Six years ago, South Sudan gained independence in a joyous occasion that marked a dramatic end to the inter-generation struggle of its people. After fighting two wars against Sudan in which millions were killed, the people of South Sudan were hopeful that a new era of peace and prosperity had dawned. Two years later, in a December night, the high hopes of independence were shattered when a power struggle between the country’s president, Salva Kiir, and his former deputy, Riek Machar, plunged the country into a civil war. Since then, the country and its hopes have become unrecognizable. The power struggle between South Sudan’s leaders has brought the country to a state of near total anarchy.

Nearly two million people, mostly women and children, have sought refuge in other countries. Hundreds of thousands are without any food to eat. If the war continues at its current intensity, half of the population will have starved to death or fled the country by the end of this year. Seventy-two per cent of women living in United Nations displacement camps in Juba have reported being raped or experiencing some form of sexual assault during the war.

The economy is destroyed. Inflation is the highest in the world. Fertile land has been left fallow because the danger of a violent death has kept farmers from tilling their soil. Food is so scarce and food prices so high that onions are cut into quarters for sale in markets in Yei!

These statistics should shock any leader into action. Not in South Sudan, it seems, where political leaders have squandered every opportunity to end the war and save the lives of their people.

There is no doubt that South Sudan is experiencing a man-made disaster of epic proportions. The political leaders of South Sudan from the warring factions are the primary constraint to peace. They have consistently failed to discharge the burden of leadership in the service of their people. For the last four years, South Sudanese citizens, regional and international leaders have been calling on the leaders of South Sudan to soften their hearts and prioritise the lives of their people. Tragically, these calls have fallen on deaf ears.

At this critical juncture in our history, before South Sudan goes beyond the point of no return and into the abyss, the country is in desperate need of leadership that will salvage it from a bitter power struggle and respond to the aspirations of the common South Sudanese for peace, stability and prosperity. There is a desperate yearning for a leadership that will bridge the deep historical cleavages between its peoples and embark on the project of nation building – leadership that will enter and uphold a social contract with the people of South Sudan rather than rule over them.

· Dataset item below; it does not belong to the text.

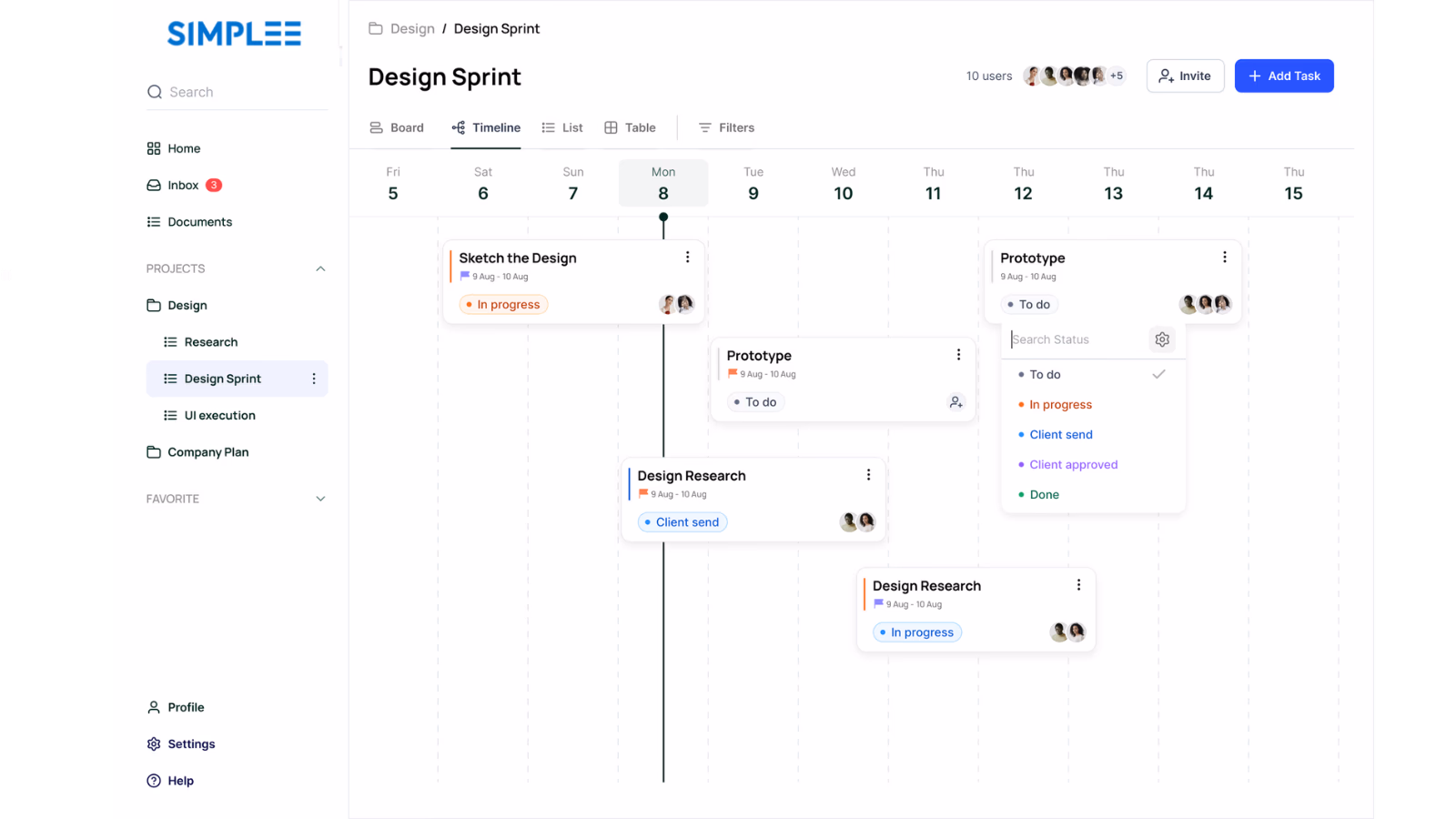Open To do status dropdown on right Prototype card

tap(1029, 305)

This is the strong and substantive message that a group of thirteen delegates from the South Sudan Youth Leaders Forum (SSYLF) of which I am a part of, will be taking to the region’s leaders, South Sudanese politicians and the people of South Sudan.  It is for this reason that we are repeating the same message to the leadership and policy fraternity of Kenya, Uganda, Ethiopia and South Sudan to share our views on what is needed to stop the war and place the nation on a path towards peace and stability.

These young leaders that I am travelling with are drawn from a diverse range of ethnic and political backgrounds. We include among us academics, church leaders, policy experts, government officials and civil society leaders at the forefront of peace-building, reconciliation and nation-building efforts in South Sudan.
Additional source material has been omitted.